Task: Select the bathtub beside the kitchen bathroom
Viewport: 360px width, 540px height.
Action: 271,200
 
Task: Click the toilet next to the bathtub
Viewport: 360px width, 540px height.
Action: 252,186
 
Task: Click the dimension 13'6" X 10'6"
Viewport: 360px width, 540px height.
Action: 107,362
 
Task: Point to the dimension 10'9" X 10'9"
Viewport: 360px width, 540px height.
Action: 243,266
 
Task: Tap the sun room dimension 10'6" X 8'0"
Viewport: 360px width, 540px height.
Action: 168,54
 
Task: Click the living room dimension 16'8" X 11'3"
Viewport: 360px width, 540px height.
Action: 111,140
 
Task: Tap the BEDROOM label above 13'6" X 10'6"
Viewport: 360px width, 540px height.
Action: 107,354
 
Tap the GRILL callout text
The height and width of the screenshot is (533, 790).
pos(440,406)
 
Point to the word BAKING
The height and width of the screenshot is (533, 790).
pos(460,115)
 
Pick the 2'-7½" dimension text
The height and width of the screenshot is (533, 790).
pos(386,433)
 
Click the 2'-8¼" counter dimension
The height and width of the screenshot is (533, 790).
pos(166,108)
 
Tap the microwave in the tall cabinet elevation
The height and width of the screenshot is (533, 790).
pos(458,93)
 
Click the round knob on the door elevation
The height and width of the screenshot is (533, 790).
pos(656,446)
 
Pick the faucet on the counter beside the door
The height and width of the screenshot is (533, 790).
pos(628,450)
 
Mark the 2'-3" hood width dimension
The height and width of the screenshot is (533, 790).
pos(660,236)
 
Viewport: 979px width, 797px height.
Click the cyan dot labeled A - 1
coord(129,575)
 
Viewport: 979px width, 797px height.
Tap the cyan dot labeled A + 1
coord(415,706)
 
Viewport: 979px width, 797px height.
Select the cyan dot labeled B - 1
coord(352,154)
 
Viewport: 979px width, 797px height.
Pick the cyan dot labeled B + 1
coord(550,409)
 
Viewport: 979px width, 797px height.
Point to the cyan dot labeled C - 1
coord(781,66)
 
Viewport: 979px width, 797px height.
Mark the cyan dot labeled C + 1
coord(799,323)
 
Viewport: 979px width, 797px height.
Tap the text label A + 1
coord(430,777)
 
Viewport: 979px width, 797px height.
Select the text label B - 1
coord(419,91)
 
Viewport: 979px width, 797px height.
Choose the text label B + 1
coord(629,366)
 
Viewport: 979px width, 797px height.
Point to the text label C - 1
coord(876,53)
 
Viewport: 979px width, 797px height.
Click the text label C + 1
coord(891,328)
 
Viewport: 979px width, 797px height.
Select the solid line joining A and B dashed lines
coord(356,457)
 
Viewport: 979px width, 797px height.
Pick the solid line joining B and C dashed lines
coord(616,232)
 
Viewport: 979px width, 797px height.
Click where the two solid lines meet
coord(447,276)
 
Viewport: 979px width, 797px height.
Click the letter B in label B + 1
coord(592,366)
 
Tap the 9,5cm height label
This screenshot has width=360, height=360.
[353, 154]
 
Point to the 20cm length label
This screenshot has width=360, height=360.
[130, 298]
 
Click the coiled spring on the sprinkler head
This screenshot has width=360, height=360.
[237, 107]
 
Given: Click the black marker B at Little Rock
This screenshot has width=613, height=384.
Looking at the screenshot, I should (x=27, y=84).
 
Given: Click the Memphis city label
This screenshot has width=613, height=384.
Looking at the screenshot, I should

--------------------

--- Given problem ---
Reproduce the items in full, starting at the first line and stopping after the line that contains "pos(458,93)". Shift every answer coordinate by -53 and keep all other text unchanged.

--- Finished exercise ---
Task: Select the bathtub beside the kitchen bathroom
Viewport: 360px width, 540px height.
Action: 218,147
 
Task: Click the toilet next to the bathtub
Viewport: 360px width, 540px height.
Action: 199,133
 
Task: Click the dimension 13'6" X 10'6"
Viewport: 360px width, 540px height.
Action: 54,309
 
Task: Point to the dimension 10'9" X 10'9"
Viewport: 360px width, 540px height.
Action: 190,213
 
Task: Tap the sun room dimension 10'6" X 8'0"
Viewport: 360px width, 540px height.
Action: 115,1
 
Task: Click the living room dimension 16'8" X 11'3"
Viewport: 360px width, 540px height.
Action: 58,87
 
Task: Tap the BEDROOM label above 13'6" X 10'6"
Viewport: 360px width, 540px height.
Action: 54,301
 
Tap the GRILL callout text
The height and width of the screenshot is (533, 790).
pos(387,353)
 
Point to the word BAKING
The height and width of the screenshot is (533, 790).
pos(407,62)
 
Pick the 2'-7½" dimension text
The height and width of the screenshot is (533, 790).
pos(333,380)
 
Click the 2'-8¼" counter dimension
The height and width of the screenshot is (533, 790).
pos(113,55)
 
Tap the microwave in the tall cabinet elevation
The height and width of the screenshot is (533, 790).
pos(405,40)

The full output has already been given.